Now out! Just got the email :--)


----------



## Thorsten Meyer (May 2, 2017)




----------



## Thorsten Meyer (May 2, 2017)

There is a discount in your email that you may receive which further reduces the intro price.


----------



## Brendon Williams (May 2, 2017)

Alohabob said:


> Any update on the release and pricing? I own Rhodope and its expansion so I'm hoping for a nice discount.



I'm wondering this too. The email says there are crossgrade and upgrade discounts available, but it doesn't seem to list them anywhere.


----------



## Thorsten Meyer (May 2, 2017)

Brendon Williams said:


> I'm wondering this too. The email says there are crossgrade and upgrade discounts available, but it doesn't seem to list them anywhere.
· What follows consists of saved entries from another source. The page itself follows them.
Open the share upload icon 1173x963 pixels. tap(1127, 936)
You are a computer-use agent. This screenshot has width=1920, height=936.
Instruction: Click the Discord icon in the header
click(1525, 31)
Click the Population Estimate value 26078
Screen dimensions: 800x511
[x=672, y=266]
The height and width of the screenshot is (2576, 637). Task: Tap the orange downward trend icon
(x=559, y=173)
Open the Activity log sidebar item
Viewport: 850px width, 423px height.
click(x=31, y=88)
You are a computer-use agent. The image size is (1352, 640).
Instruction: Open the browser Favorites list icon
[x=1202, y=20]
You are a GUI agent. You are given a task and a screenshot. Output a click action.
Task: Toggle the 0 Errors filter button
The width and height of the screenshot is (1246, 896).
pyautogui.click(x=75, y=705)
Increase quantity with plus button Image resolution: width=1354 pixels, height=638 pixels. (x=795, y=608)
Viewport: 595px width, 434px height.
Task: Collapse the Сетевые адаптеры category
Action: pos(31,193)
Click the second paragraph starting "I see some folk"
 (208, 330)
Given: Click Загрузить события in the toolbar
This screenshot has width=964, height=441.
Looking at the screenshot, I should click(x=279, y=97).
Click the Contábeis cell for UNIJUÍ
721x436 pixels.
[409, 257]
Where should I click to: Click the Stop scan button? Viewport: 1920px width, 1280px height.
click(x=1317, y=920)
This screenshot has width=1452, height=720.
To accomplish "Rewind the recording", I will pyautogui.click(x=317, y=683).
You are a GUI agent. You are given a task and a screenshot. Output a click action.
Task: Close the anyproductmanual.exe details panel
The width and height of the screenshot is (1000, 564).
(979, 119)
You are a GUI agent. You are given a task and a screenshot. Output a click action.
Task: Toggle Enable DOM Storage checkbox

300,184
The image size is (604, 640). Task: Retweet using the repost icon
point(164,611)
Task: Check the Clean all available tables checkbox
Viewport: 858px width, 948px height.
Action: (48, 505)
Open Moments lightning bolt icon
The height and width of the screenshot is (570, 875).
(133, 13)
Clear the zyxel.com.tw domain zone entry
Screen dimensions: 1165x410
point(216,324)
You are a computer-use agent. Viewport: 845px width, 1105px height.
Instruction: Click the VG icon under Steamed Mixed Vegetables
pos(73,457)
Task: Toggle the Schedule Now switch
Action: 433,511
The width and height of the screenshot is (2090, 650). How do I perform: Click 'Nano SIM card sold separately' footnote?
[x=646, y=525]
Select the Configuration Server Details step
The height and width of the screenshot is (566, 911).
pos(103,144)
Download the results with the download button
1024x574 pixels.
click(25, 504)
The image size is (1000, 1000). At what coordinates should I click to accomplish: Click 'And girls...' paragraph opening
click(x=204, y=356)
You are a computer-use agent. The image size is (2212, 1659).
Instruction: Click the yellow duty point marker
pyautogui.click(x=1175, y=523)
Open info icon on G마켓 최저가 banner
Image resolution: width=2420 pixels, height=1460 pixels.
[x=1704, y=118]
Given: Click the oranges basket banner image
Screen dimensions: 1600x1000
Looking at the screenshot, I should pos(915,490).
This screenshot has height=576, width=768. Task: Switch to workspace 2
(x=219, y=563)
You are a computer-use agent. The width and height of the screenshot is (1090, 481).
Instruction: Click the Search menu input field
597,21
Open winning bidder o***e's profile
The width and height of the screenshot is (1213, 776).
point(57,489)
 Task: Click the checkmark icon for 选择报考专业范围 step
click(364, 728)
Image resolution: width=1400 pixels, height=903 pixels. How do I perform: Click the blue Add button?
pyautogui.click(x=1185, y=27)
I got two emails called "Your personal Rhodope 2 Crossgrade Discount"with two different discounts on top.


----------



## Brendon Williams (May 2, 2017)

Thorsten Meyer said:


> I got two emails called "Your personal Rhodope 2 Crossgrade Discount"with two different discounts on top.


Interesting. I didn't get that, though I am a Rhodope 1 owner. Thanks!


----------



## Alohabob (May 2, 2017)

Send therm an email if you didn't get your discount code. I own 1 and the expansion and got a discount email as well.


----------



## The Darris (May 2, 2017)

Hello VI-C'ers. I am working on a review of Rhodope 2 and I received an early Beta version to work with. My wife and I are huge fans of the show, Xena: Warrior Princess and I've always loved the original Main Titles theme composed by Joseph LoDuca. So much so that I wanted to do a proper midi mock up transcription for fun, *as a fan!!!*  The beta version of Rhodope 2 is what I used in this mock-up so there were some little bugs I had to work around. However, since then, they have added some great new features such as tightening controls for staccatos, you can disable the top dynamic layer to avoid the more throaty, yelling style of the true FFF, and they have also tweaked the dynamic control to make it more responsive which you can hear how quickly they dipped in my mock up. I will eventually go back and tweak this piece with the release version when I get some time because I want to smooth out those swells, but anyway, here you go. Enjoy my mock up of the Xena Main Titles which features Rhodope 2.




 Cheers.


----------



## StrezovSampling (May 2, 2017)

Brendon Williams said:


> Interesting. I didn't get that, though I am a Rhodope 1 owner. Thanks!



Pls shoot us an email.


----------



## StrezovSampling (May 2, 2017)

Alohabob said:


> Other than the new world builder is anyone seeing much new from 1 and the expansion? This has 10 syllables but 1 has senior about 20.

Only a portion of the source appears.